It was only after I fully woke up that I could begin to classify it as a nightmare. During the dream and for several hours afterward, it seemed logical, normal and inevitable that I should have been sentenced to death for an obscure misdemeanor, execution to be carried out next week, with no possibility of appeal. I had one more trip planned, and my aunt volunteered to take me to the airport. Only she was driving from the back seat; I urged her to get into the front, because 'there are no brake pedals back there,' then made a lunge for the driver's seat myself. Unfortunately my aunt was too quick for me, and steered the car directly into a pile of upside-down bicycles in the middle of the street. I yelled, "what are you THINKING?", my aunt burst into hysterical tears, and I hijacked one of the bicycles and headed off for the airport. Soon, however, I realized that among other problems, my watch had stopped, and it was already too late to make the flight. I considered the possibility of getting onto another flight, then thought, 'wait, I only have one day to live. Maybe I should spend it with my family.' My family were looking for me, but none of them seemed too distressed about my impending execution, and nobody had thought of a lawyer.
This is pretty directly connected to my current financial situation. Upon waking consideration I realized that 'impending execution' is EXACTLY how it feels. I'm almost out of money and I have not found a stable source of income in the three years I've been here. Jobs from hell are impossible to come by, and it makes me physically sick to think of doing one. Not enough art is selling and not enough clients are calling. I am at my fucking wit's end, and deep in the back of my mind, for the last year and half or so, I have been considering suicide as a more or less practical option.
If anybody tells me I am lazy I will pound them into the asphalt. I've written the cover letters and revised the résumés, I've put my heart and soul and most of my capital into starting my own business, which was slowly sabotaged, undercut and finally shattered by a scumball of a poorly-chosen boyfriend. I have bravely coped with both the subsequent depression and the psychological re-structuring necessary to ensure that I don't make such an idiotic mistake again. Simultaneously I have run and marketed a healing practice, hampered by the fact that I have to do it illegally, written another business plan and worked diligently to get it sufficiently financed; simultaneously I have run an art career, including applying for grants, residencies, exhibitions and fellowships, maintaining a website, publicizing hard-won exhibitions entirely by myself and, oh, I forgot, PRODUCING THE GODDAMN ART. That's THREE fucking full-time jobs. Three. And I am still spending roughly two thousand dollars a month more than I am earning.
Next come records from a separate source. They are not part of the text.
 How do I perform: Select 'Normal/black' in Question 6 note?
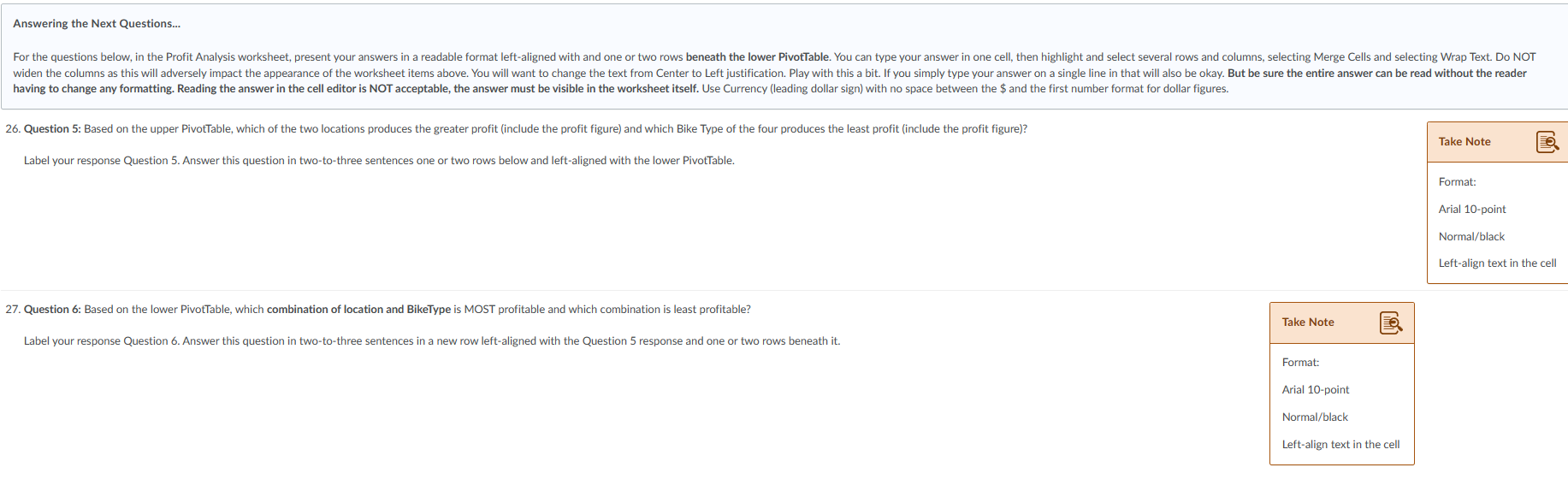coord(1315,417)
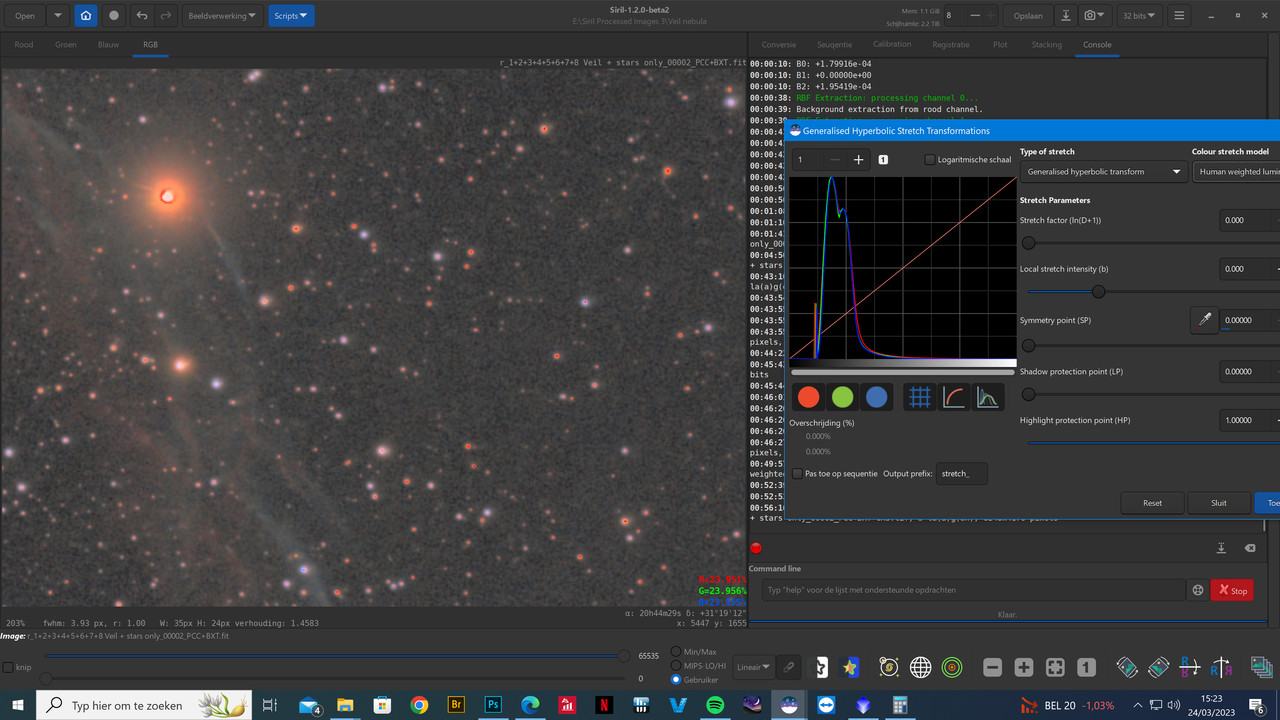Viewport: 1280px width, 720px height.
Task: Click the home directory icon
Action: [86, 16]
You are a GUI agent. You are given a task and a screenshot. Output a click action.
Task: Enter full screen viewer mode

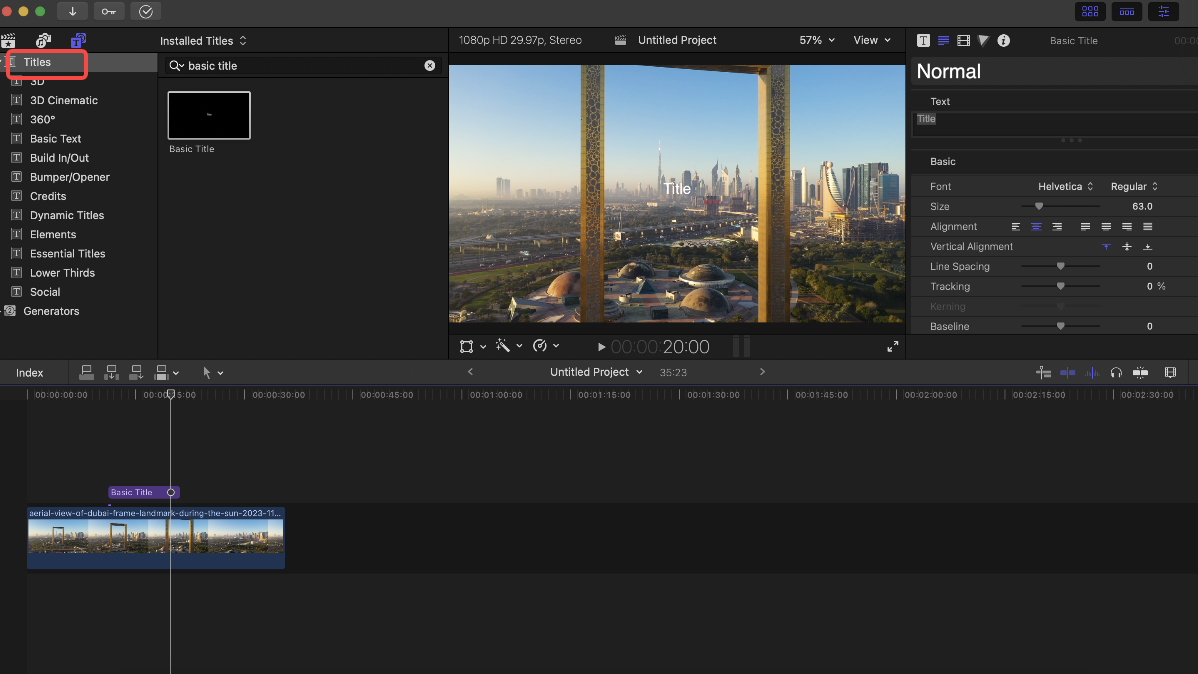coord(892,347)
I am angry and frustrated and miserable and I need some help. My aunt, as evidenced by her salient presence in my dream, is doing her best to help; in her ongoing, never-say-die quest for a rich husband, she has been corresponding with a 72-year-old Harvard lawyer in Long Island, whose son-in-law runs the type of art gallery that actually sells art for the kinds of prices you need to survive in New York City. Only her friend cannot manage to type in the URL to my website so that it actually appears on the screen. It's an easy URL and the last twenty-five times I checked it, it was working fine. But Oh Well. My aunt's heart is in the right place, and her common sense in these matters far outstrips my dad's, who last month was telling me I should check out Taos, New Mexico; evidently, they have galleries in Taos. Imagine that. I told him, okay, do you have a friend who buys expensive art, and who will recommend me to a dealer who sells expensive art, and is willing to pay to ship my art to Taos and promote it to a list of promising collectors? Because if not, I'm not interested. This Is Not A Game.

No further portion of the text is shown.